Alteration of reward-related activity after the manipulations of context and reward expectancy. A-D, Peri-event time histograms (bin width = 50 ms, T₀ = reward acquisition) of representative neural responses to rewards before (block 1) and after (block 2) various manipulations. The red line in each histogram shows the change in velocity during outbound movement. Scatter plots depict each neuron's normalized reward activity between blocks. In control sessions, the reward activity was consistent across blocks (A). When darkness was imposed, reward responses changed in magnitude and onset time relative to reward acquisition (B). Here, the reward cells began to fire as the rat approached the location of expected rewards. The reward responses of PPTg neurons did not change significantly after reward locations were switched (C), or when rewards were unexpectedly omitted (D). No change in activity was exhibited in response to the absence of the reward in randomly omitted arms. E, Reward activity change index (RACI) for all reward-responsive cells tested in each manipulation.
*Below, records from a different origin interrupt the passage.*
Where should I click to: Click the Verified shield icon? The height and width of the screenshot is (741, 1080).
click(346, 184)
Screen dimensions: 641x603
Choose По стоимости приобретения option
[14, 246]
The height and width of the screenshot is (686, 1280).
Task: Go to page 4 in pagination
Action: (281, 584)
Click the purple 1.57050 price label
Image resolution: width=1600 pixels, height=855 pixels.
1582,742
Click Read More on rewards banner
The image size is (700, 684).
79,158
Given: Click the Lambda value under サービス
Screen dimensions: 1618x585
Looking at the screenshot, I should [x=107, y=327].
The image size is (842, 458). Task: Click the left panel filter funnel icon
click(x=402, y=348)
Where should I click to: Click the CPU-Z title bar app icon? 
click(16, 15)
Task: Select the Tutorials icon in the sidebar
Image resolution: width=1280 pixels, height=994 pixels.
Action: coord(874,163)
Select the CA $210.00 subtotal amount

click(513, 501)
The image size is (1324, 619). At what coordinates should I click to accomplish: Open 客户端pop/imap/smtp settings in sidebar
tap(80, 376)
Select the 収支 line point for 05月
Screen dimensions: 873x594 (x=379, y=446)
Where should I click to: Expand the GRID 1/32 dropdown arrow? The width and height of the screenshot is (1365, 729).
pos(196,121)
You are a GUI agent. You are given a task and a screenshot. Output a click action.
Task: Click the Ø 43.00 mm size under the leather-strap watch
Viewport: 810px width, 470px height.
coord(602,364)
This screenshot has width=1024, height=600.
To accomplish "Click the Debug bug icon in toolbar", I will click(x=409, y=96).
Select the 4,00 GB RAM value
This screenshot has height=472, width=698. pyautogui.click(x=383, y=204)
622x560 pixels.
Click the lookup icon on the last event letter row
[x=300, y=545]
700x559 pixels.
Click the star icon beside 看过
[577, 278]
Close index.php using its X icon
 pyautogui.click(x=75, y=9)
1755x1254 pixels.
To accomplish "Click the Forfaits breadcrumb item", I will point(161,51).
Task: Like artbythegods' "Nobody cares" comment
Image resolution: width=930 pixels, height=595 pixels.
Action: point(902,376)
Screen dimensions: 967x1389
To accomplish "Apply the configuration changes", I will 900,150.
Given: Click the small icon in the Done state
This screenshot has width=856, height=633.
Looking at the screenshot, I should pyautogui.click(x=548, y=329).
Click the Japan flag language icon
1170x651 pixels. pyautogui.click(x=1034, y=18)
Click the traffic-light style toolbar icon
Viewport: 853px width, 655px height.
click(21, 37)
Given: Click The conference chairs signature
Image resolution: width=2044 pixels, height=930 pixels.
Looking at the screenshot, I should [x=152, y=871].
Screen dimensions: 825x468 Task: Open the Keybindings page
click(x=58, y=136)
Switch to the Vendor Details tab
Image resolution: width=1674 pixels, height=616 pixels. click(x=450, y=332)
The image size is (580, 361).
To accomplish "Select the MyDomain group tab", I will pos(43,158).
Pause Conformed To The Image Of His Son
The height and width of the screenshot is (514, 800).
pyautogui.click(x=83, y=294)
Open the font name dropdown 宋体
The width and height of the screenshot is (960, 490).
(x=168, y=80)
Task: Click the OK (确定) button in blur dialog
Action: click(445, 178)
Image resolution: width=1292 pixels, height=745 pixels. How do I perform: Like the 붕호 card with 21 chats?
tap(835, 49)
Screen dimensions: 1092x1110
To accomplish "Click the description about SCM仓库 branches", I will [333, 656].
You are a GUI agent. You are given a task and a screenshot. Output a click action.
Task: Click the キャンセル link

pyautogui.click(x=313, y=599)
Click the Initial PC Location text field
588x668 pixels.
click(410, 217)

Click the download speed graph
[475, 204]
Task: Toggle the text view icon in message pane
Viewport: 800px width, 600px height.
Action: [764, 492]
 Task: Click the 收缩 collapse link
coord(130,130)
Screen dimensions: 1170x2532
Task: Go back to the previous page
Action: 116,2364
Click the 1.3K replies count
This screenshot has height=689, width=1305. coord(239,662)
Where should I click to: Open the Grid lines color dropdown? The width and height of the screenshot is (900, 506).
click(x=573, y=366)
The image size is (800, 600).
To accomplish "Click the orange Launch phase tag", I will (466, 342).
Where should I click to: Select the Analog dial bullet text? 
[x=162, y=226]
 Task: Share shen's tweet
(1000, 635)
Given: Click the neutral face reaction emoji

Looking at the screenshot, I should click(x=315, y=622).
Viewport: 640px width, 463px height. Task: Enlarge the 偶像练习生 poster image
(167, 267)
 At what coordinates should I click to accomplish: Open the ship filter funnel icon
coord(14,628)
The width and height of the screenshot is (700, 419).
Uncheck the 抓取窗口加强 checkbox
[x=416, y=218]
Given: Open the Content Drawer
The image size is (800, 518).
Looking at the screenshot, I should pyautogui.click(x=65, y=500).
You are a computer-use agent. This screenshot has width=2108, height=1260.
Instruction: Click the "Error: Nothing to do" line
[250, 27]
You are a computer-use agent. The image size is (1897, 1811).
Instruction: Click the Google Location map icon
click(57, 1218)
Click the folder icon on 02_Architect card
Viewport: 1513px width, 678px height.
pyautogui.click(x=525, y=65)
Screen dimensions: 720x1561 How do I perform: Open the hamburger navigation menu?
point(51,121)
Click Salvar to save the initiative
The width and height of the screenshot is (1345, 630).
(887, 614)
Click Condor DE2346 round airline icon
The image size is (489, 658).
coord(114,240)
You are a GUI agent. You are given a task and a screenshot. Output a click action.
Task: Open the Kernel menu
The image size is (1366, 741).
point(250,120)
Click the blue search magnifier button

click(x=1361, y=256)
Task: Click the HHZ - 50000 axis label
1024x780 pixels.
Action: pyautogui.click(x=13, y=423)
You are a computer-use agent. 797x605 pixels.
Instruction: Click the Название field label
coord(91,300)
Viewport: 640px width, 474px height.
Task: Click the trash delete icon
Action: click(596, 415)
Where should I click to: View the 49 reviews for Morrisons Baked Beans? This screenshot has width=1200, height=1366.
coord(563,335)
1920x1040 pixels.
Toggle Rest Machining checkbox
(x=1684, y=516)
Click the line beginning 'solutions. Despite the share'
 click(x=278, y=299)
The asterisk shows that the magnitude of reward responses was significantly altered during the darkness session relative to the other sessions (p < 0.05).

Figure 5

Velocity-correlated activity. A-B, Two examples of neurons whose firing correlated with velocity. Peri-event time histograms (bin width = 50 ms) show that the firing rate of a PPTg cell was increased as the recorded rat moved faster during outbound (left, T₀ = reward acquisition) and turn/inbound movement (middle, T₀ = turn onset) (A). The red line in each histogram shows the velocity of movement. The other cell increased its activity as the rat decreased velocity (B). The right column shows the spatial distribution of cell firing. Vectors indicate the direction of travel, and radius size is proportional to the firing rate in that particular area of the maze. For example, the firing-rate circles occurred at all visited locations except for where velocity was decreased at the end of all arms (A). C, Population summary of the proportion of velocity-correlated PPTg neurons. D, r value change index (RVCI) for velocity-correlated cells recorded in each manipulation. No significant result was found among manipulations (p = 0.98).

Figure 6

Turn-related activity. A-B, Two examples of turn-related PPTg neurons. Peri-event time histograms (bin width = 50 ms) show a PPTg neuron responding to turn movement (middle, T₀ = turn onset), but not to rewards (left, T₀ = reward acquisition) (A). The red line in each histogram illustrates movement velocity. The spatial plots in the right column show increased activity during turn behaviors, and this did not discriminate specific arms or rewards. The other PPTg neuron exhibited dual-encoding of reward and turn response (B). When the same cell was tested in the darkness session, the reward-related activity was reduced, However, the turn-related activity was not changed by the contextual manipulation, C, Population summary of the proportion of turn-related PPTg neurons. D, Turn activity change index (TACI) for turn-related cells recorded in each manipulation. No significant result was found (p = 0.57). E, Population histograms of turn-excited (upper) and turn-inhibited cells (lower).

Figure 7

Distributions of reward- and movement-related PPTg cells along the anterior-posterior axis from -7.44 mm to -8.04 mm to bregma. The four types of behaviorally correlated PPTg cells were distributed throughout all PPTg areas recorded in the current study. However, proportionally more reward-excited cells were found in the anterior part of the PPTg than velocity-correlated and reward-inhibited cells (p values < 0.01). More turn-responsive cells were also recorded in the same subregion than reward-inhibited cell (p = 0.001). These indicate that SN may receive proportionately greater reward excitation and turn signals from the PPTg than does the VTA.